◆ REQUIREMENT ◆
In the material below, find each line with the word "agent" and copy it.

◆ MATERIAL FOR THIS EXERCISE ◆

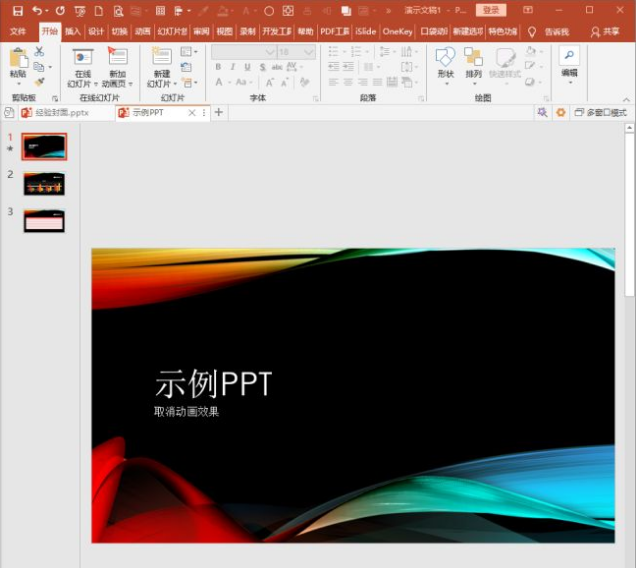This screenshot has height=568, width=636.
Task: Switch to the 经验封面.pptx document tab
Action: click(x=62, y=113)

--

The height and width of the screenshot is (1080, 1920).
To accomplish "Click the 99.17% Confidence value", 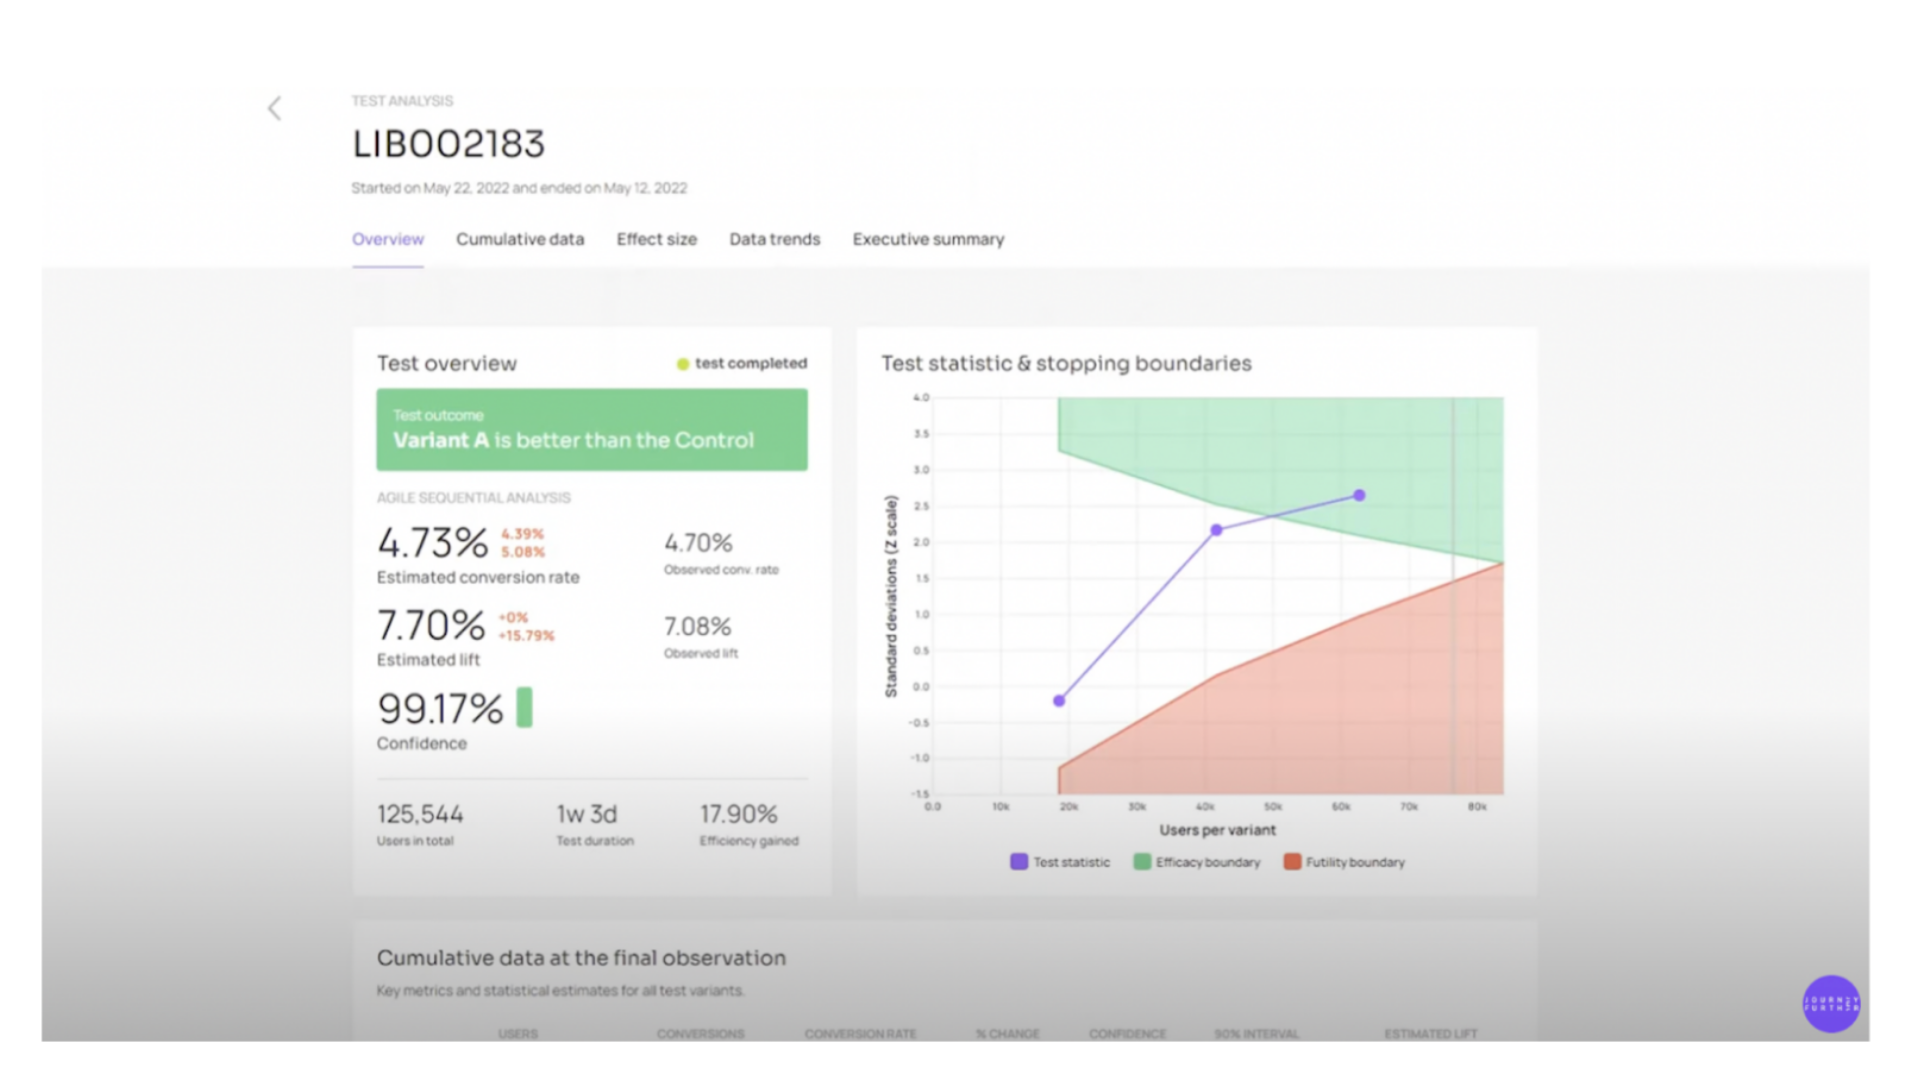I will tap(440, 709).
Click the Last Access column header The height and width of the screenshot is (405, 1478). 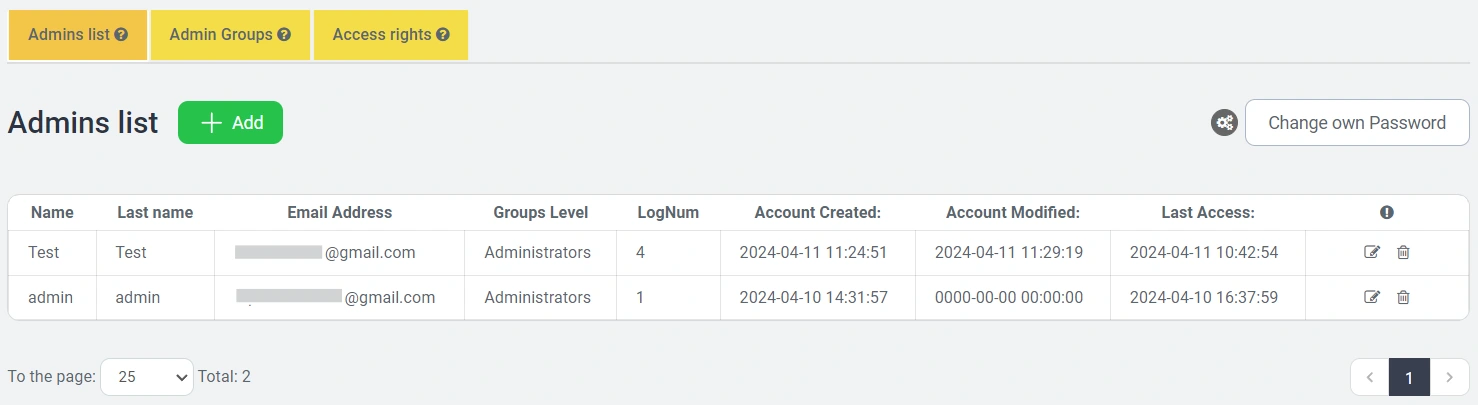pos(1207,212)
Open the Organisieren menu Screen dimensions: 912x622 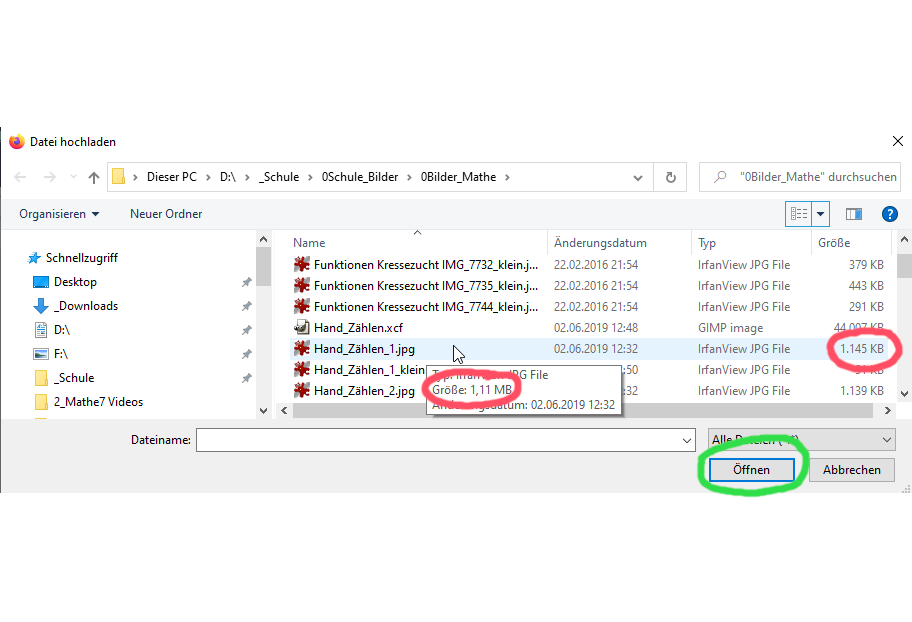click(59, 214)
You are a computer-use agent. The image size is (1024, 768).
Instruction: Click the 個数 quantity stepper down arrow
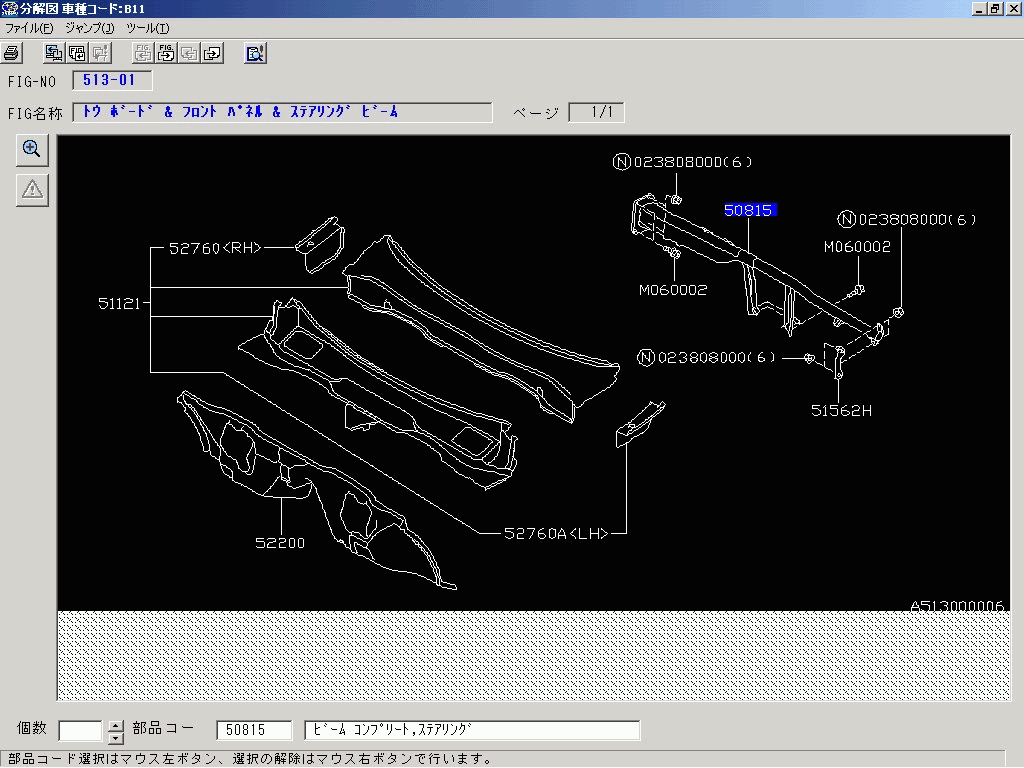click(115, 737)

--

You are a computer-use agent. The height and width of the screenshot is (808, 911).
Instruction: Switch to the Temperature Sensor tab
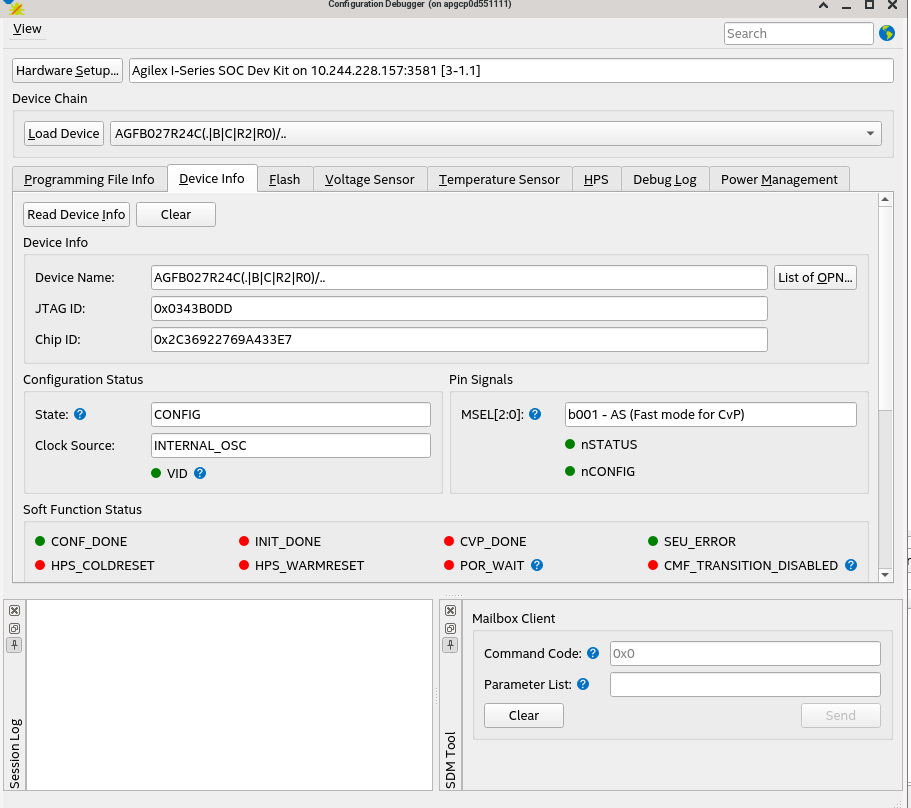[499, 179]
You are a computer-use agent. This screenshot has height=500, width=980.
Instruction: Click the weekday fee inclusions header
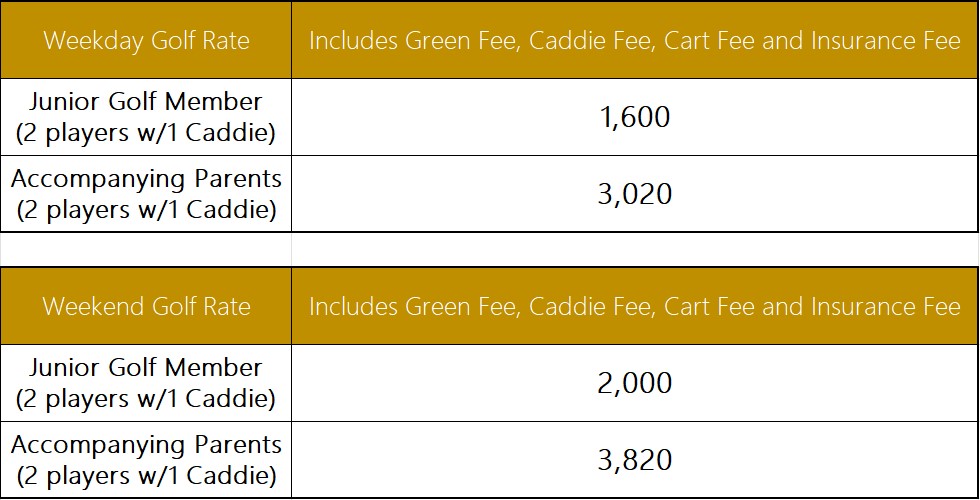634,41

◆ SOLVED EXERCISE ◆
You are a computer-use agent. The image size is (1024, 768).
You are a computer-use agent. The height and width of the screenshot is (808, 911).
You are a computer-use agent. This screenshot has height=500, width=980.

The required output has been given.